(Records of locating words and elements)
•••••

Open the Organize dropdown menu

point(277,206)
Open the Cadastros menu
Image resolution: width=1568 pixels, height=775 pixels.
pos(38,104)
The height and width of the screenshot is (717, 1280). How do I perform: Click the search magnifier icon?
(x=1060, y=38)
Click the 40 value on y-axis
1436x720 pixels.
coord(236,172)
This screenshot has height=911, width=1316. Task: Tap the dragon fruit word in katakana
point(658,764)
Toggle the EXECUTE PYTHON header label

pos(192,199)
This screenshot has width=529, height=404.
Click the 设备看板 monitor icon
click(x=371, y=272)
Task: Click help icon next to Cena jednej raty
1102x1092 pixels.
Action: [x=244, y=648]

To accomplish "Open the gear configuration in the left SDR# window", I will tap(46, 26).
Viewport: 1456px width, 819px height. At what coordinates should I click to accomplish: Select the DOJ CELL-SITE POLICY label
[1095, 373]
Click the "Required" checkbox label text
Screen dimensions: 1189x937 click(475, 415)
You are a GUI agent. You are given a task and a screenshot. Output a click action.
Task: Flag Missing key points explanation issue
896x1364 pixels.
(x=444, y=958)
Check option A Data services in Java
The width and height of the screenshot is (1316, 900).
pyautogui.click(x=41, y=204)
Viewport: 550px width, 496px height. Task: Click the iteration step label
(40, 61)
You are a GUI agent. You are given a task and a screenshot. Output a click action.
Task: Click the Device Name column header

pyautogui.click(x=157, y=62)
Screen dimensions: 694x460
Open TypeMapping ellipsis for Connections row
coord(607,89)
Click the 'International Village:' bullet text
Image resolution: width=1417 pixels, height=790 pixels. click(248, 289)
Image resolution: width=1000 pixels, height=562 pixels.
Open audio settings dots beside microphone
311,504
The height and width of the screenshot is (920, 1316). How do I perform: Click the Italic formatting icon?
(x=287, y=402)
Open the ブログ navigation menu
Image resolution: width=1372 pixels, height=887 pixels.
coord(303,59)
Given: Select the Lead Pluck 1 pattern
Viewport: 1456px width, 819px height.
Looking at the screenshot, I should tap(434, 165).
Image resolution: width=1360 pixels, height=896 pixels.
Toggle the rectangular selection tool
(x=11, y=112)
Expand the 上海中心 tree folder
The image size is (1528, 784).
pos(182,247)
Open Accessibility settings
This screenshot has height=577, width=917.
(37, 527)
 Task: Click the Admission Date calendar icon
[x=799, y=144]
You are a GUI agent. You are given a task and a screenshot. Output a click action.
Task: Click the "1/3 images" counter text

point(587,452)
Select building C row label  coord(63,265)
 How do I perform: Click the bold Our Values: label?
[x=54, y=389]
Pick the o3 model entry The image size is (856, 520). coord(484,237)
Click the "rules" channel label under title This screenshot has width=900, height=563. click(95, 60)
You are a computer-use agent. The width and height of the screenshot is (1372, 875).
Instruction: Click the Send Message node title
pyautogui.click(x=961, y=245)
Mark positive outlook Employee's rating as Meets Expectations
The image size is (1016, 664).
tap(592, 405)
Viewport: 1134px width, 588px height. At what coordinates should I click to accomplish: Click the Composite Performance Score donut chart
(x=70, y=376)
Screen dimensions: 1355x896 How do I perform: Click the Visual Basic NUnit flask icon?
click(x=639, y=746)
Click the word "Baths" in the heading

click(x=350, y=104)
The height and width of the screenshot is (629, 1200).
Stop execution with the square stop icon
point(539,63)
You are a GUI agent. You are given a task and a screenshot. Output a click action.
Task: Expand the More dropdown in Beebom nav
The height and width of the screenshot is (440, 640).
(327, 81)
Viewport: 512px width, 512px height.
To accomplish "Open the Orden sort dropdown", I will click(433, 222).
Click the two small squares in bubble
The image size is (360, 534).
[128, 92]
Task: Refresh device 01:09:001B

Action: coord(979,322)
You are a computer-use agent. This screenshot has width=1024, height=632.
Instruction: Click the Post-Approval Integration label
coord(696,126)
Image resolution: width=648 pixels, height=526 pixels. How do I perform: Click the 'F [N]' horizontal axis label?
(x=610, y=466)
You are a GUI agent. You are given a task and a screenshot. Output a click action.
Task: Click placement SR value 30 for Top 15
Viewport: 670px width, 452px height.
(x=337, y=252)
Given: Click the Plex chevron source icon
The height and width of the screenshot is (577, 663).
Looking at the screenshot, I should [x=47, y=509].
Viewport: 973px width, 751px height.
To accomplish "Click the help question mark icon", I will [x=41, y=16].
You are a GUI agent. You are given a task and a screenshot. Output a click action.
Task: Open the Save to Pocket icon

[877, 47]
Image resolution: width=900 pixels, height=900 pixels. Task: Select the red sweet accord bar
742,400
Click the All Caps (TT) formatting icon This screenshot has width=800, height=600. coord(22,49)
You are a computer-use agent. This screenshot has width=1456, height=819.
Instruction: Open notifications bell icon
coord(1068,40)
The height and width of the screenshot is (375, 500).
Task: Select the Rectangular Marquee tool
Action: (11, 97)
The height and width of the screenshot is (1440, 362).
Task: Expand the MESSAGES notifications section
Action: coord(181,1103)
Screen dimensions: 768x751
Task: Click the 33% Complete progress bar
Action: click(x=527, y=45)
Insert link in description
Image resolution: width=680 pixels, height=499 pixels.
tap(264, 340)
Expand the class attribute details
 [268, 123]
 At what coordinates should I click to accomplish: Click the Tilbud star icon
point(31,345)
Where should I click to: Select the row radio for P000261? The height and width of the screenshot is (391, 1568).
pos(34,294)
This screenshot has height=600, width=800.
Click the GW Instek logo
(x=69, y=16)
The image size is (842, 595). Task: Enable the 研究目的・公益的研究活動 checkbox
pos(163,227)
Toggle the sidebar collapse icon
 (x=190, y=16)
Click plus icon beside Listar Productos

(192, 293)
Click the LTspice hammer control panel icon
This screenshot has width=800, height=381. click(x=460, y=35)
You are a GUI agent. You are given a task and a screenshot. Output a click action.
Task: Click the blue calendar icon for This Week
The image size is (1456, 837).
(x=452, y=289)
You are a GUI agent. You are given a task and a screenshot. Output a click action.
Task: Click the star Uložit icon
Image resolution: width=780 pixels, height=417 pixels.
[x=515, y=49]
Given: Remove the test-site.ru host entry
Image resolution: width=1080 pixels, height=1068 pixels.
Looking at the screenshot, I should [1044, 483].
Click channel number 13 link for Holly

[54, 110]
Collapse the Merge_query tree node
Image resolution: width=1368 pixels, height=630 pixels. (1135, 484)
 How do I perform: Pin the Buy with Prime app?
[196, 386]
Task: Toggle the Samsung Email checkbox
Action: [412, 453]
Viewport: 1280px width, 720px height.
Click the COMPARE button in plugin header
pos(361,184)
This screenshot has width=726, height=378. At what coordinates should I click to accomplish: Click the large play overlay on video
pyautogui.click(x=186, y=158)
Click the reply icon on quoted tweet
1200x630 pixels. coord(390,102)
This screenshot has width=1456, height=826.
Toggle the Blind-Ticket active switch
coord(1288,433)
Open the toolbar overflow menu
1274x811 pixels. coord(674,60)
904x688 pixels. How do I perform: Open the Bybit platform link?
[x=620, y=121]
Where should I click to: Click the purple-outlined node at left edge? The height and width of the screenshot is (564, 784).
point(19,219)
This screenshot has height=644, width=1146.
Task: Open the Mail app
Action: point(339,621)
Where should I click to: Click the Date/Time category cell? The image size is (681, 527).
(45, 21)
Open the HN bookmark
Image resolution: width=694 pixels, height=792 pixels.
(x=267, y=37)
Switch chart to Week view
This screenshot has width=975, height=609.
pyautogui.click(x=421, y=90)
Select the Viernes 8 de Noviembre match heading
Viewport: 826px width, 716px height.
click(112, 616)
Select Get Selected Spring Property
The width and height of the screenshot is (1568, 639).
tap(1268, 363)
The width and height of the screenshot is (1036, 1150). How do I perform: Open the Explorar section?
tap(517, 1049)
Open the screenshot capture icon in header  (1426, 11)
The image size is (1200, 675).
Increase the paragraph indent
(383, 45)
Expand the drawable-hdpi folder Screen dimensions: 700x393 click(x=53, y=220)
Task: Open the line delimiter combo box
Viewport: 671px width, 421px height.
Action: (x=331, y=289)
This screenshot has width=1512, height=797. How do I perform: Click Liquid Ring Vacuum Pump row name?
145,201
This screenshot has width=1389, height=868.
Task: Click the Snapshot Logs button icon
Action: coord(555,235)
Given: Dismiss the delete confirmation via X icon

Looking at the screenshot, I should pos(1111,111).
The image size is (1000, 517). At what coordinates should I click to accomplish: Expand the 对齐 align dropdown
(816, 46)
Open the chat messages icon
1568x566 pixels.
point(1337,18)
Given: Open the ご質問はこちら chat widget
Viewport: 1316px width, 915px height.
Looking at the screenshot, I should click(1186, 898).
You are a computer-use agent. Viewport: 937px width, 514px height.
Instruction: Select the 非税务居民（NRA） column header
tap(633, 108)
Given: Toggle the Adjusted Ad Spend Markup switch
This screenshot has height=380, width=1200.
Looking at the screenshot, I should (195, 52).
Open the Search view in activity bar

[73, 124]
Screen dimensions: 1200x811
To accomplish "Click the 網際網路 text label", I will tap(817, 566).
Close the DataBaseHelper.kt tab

•••••

[Work required] Please copy the listing from its first line through the line containing "point(658,764)", switching "magnifier" to "magnifying glass" and leaving everything else unchanged.

[Answer in full]
Open the Organize dropdown menu

point(277,206)
Open the Cadastros menu
Image resolution: width=1568 pixels, height=775 pixels.
pos(38,104)
The height and width of the screenshot is (717, 1280). How do I perform: Click the search magnifying glass icon?
(x=1060, y=38)
Click the 40 value on y-axis
1436x720 pixels.
coord(236,172)
This screenshot has height=911, width=1316. Task: Tap the dragon fruit word in katakana
point(658,764)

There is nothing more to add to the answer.